(Beginning of EXTRACTED RECORDS)

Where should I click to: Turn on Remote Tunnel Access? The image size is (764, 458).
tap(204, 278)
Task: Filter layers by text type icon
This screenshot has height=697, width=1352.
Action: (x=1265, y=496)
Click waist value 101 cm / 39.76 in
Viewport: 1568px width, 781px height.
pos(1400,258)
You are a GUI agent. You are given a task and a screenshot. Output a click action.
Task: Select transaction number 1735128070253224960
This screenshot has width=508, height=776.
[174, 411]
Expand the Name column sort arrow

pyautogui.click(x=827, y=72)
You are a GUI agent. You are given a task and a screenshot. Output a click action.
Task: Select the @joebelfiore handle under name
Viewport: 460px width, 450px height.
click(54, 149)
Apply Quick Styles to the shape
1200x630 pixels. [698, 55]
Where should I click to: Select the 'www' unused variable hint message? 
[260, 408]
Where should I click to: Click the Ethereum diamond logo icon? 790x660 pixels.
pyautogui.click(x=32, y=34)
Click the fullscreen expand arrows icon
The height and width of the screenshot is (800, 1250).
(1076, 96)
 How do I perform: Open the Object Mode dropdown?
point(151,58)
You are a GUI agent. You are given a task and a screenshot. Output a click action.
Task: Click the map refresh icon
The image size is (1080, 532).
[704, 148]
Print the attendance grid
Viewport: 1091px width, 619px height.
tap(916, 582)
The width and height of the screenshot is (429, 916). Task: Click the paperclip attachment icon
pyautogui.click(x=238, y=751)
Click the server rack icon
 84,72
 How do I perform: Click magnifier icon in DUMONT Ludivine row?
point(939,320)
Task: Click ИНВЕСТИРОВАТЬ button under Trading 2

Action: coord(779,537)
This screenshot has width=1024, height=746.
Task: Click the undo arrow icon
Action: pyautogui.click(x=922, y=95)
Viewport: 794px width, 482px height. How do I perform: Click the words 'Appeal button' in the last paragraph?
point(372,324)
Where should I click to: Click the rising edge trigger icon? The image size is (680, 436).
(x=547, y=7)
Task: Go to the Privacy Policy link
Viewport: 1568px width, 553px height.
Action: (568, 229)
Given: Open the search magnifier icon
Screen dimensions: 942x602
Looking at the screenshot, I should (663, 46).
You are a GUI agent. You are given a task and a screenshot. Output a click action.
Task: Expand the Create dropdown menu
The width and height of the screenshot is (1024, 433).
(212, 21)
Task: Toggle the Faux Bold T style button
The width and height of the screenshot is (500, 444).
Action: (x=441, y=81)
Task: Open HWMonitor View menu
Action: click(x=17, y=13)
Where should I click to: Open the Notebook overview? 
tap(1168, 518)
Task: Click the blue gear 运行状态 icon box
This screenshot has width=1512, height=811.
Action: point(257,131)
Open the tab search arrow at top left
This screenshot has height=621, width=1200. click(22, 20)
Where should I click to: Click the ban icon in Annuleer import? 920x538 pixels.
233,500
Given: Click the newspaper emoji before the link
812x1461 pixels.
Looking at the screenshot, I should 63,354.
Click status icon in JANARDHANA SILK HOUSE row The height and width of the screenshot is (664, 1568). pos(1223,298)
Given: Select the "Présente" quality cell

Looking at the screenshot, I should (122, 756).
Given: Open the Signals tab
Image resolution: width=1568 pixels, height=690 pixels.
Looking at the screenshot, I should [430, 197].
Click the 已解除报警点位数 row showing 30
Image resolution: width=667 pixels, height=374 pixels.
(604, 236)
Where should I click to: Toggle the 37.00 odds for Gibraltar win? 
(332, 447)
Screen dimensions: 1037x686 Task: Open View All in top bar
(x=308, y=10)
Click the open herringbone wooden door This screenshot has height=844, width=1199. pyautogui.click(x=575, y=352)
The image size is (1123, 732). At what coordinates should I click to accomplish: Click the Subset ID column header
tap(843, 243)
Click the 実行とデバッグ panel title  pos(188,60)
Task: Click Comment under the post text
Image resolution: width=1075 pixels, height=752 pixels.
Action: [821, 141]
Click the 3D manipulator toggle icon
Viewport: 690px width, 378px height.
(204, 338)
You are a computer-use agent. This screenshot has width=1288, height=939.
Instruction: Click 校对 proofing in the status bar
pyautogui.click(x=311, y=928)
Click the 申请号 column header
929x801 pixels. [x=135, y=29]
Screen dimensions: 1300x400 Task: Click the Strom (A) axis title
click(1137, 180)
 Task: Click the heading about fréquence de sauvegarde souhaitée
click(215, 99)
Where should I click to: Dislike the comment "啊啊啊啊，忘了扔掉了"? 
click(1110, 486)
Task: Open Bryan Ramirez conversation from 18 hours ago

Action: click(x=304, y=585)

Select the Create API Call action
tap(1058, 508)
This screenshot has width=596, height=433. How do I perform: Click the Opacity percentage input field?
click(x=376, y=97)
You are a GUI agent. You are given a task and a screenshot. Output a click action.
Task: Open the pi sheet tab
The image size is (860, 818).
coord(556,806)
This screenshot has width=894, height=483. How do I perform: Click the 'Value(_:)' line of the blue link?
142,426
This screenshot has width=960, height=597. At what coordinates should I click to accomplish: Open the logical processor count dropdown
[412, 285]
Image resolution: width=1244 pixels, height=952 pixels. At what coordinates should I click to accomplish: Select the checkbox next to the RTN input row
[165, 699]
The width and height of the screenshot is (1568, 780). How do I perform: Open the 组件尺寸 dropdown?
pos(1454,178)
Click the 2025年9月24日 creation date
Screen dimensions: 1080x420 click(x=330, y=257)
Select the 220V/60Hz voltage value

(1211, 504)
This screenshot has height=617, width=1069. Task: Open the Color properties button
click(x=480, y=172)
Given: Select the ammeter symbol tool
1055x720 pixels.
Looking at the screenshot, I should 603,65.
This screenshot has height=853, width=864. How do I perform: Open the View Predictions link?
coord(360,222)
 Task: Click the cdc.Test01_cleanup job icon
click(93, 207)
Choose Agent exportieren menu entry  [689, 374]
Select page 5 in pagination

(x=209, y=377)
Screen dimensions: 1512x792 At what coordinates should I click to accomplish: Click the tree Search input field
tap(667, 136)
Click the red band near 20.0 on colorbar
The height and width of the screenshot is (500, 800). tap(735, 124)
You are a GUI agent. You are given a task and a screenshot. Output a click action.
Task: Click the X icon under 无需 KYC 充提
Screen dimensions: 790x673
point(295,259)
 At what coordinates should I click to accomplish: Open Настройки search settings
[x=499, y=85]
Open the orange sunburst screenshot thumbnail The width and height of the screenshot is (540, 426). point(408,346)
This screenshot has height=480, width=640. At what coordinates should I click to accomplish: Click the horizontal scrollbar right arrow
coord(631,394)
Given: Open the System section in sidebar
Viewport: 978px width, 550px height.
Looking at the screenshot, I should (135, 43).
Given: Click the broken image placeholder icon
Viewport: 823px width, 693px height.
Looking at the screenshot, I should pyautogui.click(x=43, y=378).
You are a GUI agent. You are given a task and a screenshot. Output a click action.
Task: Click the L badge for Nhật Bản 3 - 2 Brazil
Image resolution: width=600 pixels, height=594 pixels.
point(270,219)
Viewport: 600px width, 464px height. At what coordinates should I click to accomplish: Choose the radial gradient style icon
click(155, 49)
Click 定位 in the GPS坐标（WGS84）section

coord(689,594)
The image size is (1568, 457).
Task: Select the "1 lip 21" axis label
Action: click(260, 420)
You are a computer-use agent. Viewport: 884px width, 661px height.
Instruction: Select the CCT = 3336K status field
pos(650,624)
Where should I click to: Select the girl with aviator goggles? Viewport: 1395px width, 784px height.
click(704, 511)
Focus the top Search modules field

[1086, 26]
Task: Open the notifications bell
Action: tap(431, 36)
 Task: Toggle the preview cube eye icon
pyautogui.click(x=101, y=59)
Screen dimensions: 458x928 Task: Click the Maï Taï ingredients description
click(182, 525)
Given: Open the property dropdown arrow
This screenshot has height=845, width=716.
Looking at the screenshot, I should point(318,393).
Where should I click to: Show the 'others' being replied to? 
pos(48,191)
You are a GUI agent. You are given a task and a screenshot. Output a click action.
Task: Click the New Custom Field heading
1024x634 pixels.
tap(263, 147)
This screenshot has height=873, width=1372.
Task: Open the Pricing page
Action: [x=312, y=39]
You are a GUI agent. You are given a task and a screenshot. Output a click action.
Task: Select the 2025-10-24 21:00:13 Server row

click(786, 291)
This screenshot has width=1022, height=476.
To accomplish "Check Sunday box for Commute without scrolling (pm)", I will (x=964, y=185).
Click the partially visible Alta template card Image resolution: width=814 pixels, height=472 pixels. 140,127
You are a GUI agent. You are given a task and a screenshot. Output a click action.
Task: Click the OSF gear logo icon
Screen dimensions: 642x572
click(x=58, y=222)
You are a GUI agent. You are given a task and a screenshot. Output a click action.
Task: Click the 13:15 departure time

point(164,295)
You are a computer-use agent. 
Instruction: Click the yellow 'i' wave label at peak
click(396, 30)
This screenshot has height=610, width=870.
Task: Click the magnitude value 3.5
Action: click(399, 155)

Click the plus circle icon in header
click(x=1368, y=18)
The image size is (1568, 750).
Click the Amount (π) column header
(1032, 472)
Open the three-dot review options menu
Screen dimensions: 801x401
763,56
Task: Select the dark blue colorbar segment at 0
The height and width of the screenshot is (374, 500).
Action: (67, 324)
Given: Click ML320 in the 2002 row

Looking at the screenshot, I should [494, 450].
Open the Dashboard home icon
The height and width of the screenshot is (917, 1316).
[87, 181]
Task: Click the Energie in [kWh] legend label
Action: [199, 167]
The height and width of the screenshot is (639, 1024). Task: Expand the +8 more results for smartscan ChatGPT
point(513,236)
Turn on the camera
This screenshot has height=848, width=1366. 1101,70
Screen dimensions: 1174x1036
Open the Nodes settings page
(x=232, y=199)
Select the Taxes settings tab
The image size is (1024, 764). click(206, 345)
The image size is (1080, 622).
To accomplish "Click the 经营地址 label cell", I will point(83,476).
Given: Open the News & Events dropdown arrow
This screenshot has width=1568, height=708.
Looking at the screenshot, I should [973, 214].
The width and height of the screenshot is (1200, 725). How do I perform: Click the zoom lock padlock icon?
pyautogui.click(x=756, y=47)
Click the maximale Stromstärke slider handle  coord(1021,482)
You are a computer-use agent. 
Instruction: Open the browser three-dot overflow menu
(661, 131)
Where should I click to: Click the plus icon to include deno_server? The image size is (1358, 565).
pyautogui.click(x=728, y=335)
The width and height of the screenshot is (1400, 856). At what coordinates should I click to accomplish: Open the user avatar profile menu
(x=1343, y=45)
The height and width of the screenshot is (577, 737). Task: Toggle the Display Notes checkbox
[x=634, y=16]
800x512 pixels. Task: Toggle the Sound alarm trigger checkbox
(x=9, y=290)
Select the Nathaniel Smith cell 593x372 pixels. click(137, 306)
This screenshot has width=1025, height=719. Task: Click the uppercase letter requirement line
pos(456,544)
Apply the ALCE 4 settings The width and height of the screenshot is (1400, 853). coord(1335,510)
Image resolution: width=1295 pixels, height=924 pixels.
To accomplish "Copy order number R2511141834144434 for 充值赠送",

(End of EXTRACTED RECORDS)

(TASK DESCRIPTION): The lines you need are those with the word "computer"; list them from the entries.

(WRITTEN ANSWER):
You are a computer-use agent. This screenshot has width=1288, height=939.
You are a computer-use agent. Viewport: 884px width, 661px height.
You are a computer-use agent. 
You are a computer-use agent. 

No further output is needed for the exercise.